-- BEGIN Passage shown --

I don't handle this task I've taken on lightly. That's why, in spite of niggling doubts, I stay.

I too had Gmail and Skype before coming here. A year into my sojourn, those services became unavailable in China. That was really no big deal. One can forward their g-mail to another account. My QQ mail serves me well, and I still receive my forwarded mail from Google. Mostly spam, at this point, having been 5+ years off Gmail. All of my contacts, personal and professional, know my new email address and have no problem using it.

When I was having trouble accessing Skype, QQ served (and continues to serve) very well. Every week, my family logs into QQ for our video chat. More recently I've upgraded my phone, so now I can use WeChat. While in America earlier this year, I introduced my family to this app, and now we stay in touch by text message or phone call, as though I lived right down the street from  them.

Yes, mainstream online services that westerners are familiar with and subscribe to are blocked and/or inaccessible in China. However, China has comparable services and sites. A westerner mourning his/her Gmail account can forward their mail to an approved Chinese mail account. For those who need a search engine, China has them, too. For entertainment, there are plenty of sites and games. Why mourn the loss of the familiar?

-- END Passage shown --
-- BEGIN Supplied material --

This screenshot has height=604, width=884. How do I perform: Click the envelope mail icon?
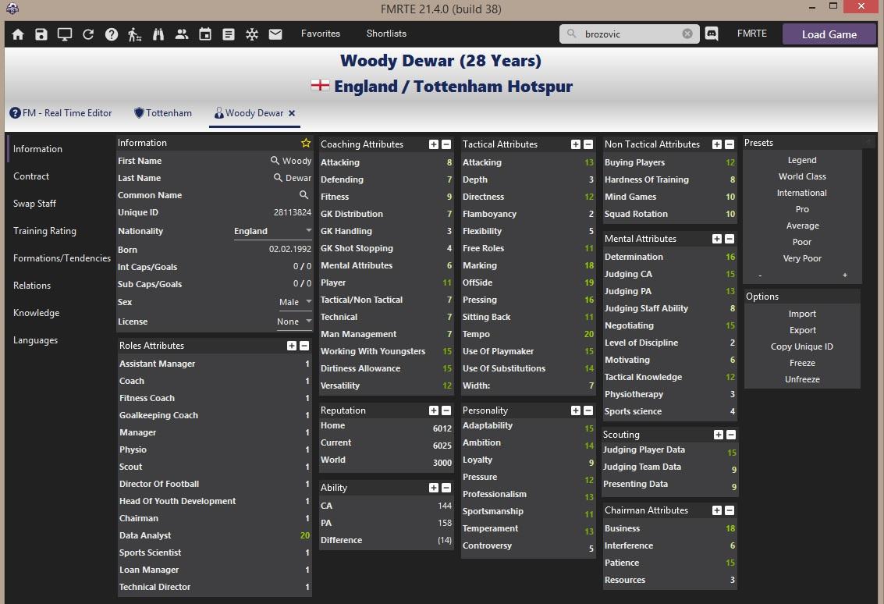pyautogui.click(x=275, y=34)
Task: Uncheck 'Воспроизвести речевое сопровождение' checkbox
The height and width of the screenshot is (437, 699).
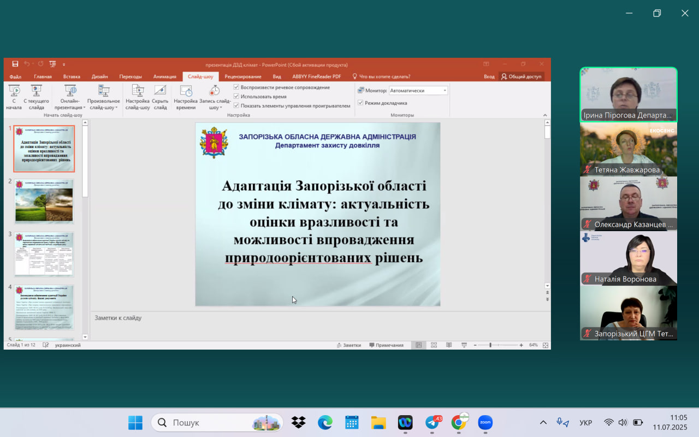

-- END Supplied material --

*Stated goal:* Write the next part of the passage on relying on Chinese online services in place of blocked Western ones, starting after its closing question.

*Exercise response:*
Consider this: at the outset of my China journey, while still in America, I started a blog that I have not been able to access since I've lived in China - for going on 6 years. Still, my entries get published. I send them to a pair of more-than-willing conspirators, who post those articles and maintain my page in my absence. Thanks to Google's mail forwarding services, I can see my blog activity, even though I cannot access the blog itself while I'm here.

Granted, maintaining a blog page is not as important as Dan's online college courses but, the point is: there are always workarounds. The trick is to find those solutions. Many foreigners opt for VPNs, which are illegal in China and are subject to random shutdowns – which, if you think about it, make VPNs doubly frustrating, because you pay for a secure connection, but don't have one. Why risk important online connections through a VPN when other solutions, sites and services can be found or other arrangements made?  

A thoughtful poster had replied to Dan's article: It is a pity that a comparatively minor issue such as China's restricted access to the Internet has disillusioned you as a teacher. Yes, cyberspace holds many precious resources, but the world existed for a long time without the Internet...”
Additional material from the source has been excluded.